Secara historis, Islam masuk ke Minangkabau pada abad
ke-12 M, ada yang menyebutnya abad ke-14 M. Almanak
Tiongkok menyebutkan bahwa sudah didapatinya satu
kelompok masyarakat Arab di Sumatera bahagian barat
pada tahun 674 M, maka dengan demikian Islam telah
masuk ke daerah ini sejak tahun 674 Masehi atau abad
pertama hijriah. 



Naiknya kerajaan Islam Pasai di Aceh dibawah kekuasaan
Sultan Iskandar Muda tahun 1607-1638 M. membawa akibat
dikuasainya kerajaan kecil Minangkabau. Perkembangan
Islam di Aceh, khususnya paham tasawuf melalui 'Abd
al-Rauf al-Sinkili ikut mewarnai pemikiran keagamaan
di Minangkabau sejak masa awal. Pengaruh al-Sinkili
dalam pengembangan Islam ke Minangkabau diteruskan
oleh Burhan al-Din. Syekh Burhan al-Din Ulakan
memainkan peran sebagai pengembang Islam melalui
tarekat Syathariyah di Minangkabau. Sehingga surau
Ulakan cukup termasyhur sebagai satu-satunya pusat
keilmuan Islam di Minangkabau.

Pengertian Tarekat
Tarekat berasal dari bahasa Arab thariqah, jamaknya
tharaiq, yang berarti: (1) jalan atau petunjuk jalan
atau cara, (2) Metode, system (al-uslub), (3) mazhab,
aliran, haluan (al-mazhab), (4) keadaan (al-halah),
(5) tiang tempat berteduh, tongkat, payung (‘amud
al-mizalah). Menurut Al-Jurjani ‘Ali bin Muhammad bin
‘Ali (740-816 M), tarekat ialah metode khusus yang
dipakai oleh salik (para penempuh jalan) menuju Allah
Ta’ala melalui tahapan-tahapan/maqamat.

Dengan demikian tarekat memiliki dua pengertian,
pertama ia berarti metode pemberian bimbingan
spiritual kepada individu dalam mengarahkan
kehidupannya menuju kedekatan diri dengan Tuhan.
Kedua, tarekat sebagai persaudaraan kaum sufi (sufi
brotherhood) yang ditandai dengan adannya lembaga
formal seperti zawiyah, ribath, atau khanaqah.

Bila ditinjau dari sisi lain tarekat itu mempunyai
tiga system, yaitu: sistem kerahasiaan, sistem
kekerabatan (persaudaraan) dan sistem hirarki seperti
khalifah tawajjuh atau khalifah suluk, syekh atau
mursyid, wali atau qutub. Kedudukan guru tarekat
diperkokoh dengan ajaran wasilah dan silsilah.

○ ○ ○ ○

▶ **Petunjuk Pengerjaan**:
#1 Sebutkan semua sistem tarekat yang disebutkan dalam kutipan dokumen.
#2 Menurut kutipan dokumen, melalui tarekat apa Syekh Burhan al-Din Ulakan mengembangkan Islam di Minangkabau?
Daftar yang menyusul tidak ada hubungannya dengan kutipan dokumen.

▶ **Data yang Diberikan**:

○ ○ ○ ○

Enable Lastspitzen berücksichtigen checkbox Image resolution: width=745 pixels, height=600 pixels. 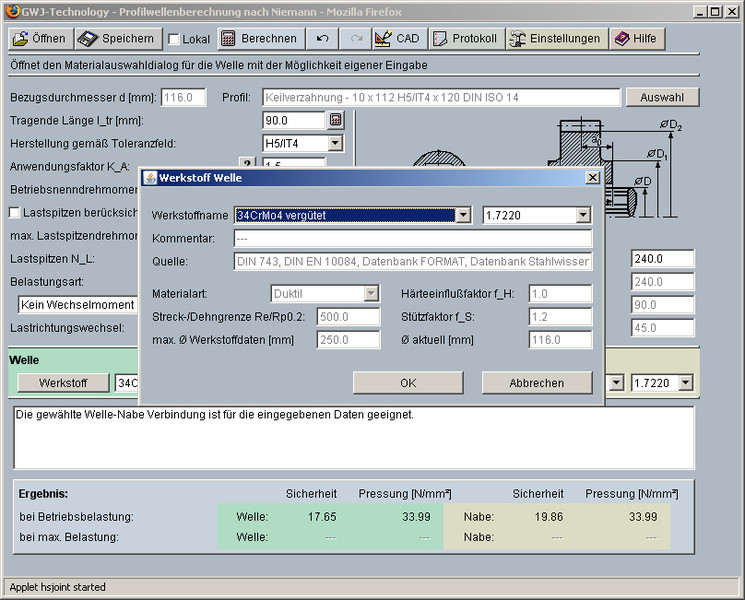point(15,212)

○ ○ ○ ○

▶ **Kunci Jawaban**:
#1 Sistem kerahasiaan, sistem kekerabatan (persaudaraan), dan sistem hirarki.

#2 Melalui tarekat Syathariyah.